Dataset entries —
----

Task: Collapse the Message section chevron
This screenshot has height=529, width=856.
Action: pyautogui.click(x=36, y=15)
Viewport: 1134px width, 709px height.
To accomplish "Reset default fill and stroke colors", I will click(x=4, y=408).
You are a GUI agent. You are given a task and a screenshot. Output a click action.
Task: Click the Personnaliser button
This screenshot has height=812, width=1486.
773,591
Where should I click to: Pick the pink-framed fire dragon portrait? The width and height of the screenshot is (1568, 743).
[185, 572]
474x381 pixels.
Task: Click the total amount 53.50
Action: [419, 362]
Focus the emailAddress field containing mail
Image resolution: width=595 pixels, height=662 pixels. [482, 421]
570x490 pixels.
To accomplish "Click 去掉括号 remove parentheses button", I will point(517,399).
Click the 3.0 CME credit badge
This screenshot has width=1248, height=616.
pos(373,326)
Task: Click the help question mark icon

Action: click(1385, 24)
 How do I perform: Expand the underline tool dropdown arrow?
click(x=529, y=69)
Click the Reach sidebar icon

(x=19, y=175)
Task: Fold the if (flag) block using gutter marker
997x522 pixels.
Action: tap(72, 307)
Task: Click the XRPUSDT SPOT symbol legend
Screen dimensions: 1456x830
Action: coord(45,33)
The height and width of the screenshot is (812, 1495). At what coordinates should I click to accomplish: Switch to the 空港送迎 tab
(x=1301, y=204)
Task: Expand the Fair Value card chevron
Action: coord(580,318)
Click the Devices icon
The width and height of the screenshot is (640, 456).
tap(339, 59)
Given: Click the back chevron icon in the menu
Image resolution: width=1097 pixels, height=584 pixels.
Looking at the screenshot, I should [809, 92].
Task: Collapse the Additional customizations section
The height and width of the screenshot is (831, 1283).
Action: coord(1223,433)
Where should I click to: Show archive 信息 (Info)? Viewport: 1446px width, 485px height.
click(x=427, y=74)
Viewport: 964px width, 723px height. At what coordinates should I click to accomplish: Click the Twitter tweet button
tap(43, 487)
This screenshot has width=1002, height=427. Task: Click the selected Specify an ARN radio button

----

Task directions — Copy out the records in full, matching every line character for character.

Solution for this problem —
Task: Collapse the Message section chevron
This screenshot has height=529, width=856.
Action: pyautogui.click(x=36, y=15)
Viewport: 1134px width, 709px height.
To accomplish "Reset default fill and stroke colors", I will click(x=4, y=408).
You are a GUI agent. You are given a task and a screenshot. Output a click action.
Task: Click the Personnaliser button
This screenshot has height=812, width=1486.
773,591
Where should I click to: Pick the pink-framed fire dragon portrait? The width and height of the screenshot is (1568, 743).
[185, 572]
474x381 pixels.
Task: Click the total amount 53.50
Action: [419, 362]
Focus the emailAddress field containing mail
Image resolution: width=595 pixels, height=662 pixels. [482, 421]
570x490 pixels.
To accomplish "Click 去掉括号 remove parentheses button", I will point(517,399).
Click the 3.0 CME credit badge
This screenshot has width=1248, height=616.
pos(373,326)
Task: Click the help question mark icon

Action: click(1385, 24)
 How do I perform: Expand the underline tool dropdown arrow?
click(x=529, y=69)
Click the Reach sidebar icon

(x=19, y=175)
Task: Fold the if (flag) block using gutter marker
997x522 pixels.
Action: tap(72, 307)
Task: Click the XRPUSDT SPOT symbol legend
Screen dimensions: 1456x830
Action: coord(45,33)
The height and width of the screenshot is (812, 1495). At what coordinates should I click to accomplish: Switch to the 空港送迎 tab
(x=1301, y=204)
Task: Expand the Fair Value card chevron
Action: coord(580,318)
Click the Devices icon
The width and height of the screenshot is (640, 456).
tap(339, 59)
Given: Click the back chevron icon in the menu
Image resolution: width=1097 pixels, height=584 pixels.
Looking at the screenshot, I should [809, 92].
Task: Collapse the Additional customizations section
The height and width of the screenshot is (831, 1283).
Action: coord(1223,433)
Where should I click to: Show archive 信息 (Info)? Viewport: 1446px width, 485px height.
click(x=427, y=74)
Viewport: 964px width, 723px height. At what coordinates should I click to accomplish: Click the Twitter tweet button
tap(43, 487)
This screenshot has width=1002, height=427. Task: Click the selected Specify an ARN radio button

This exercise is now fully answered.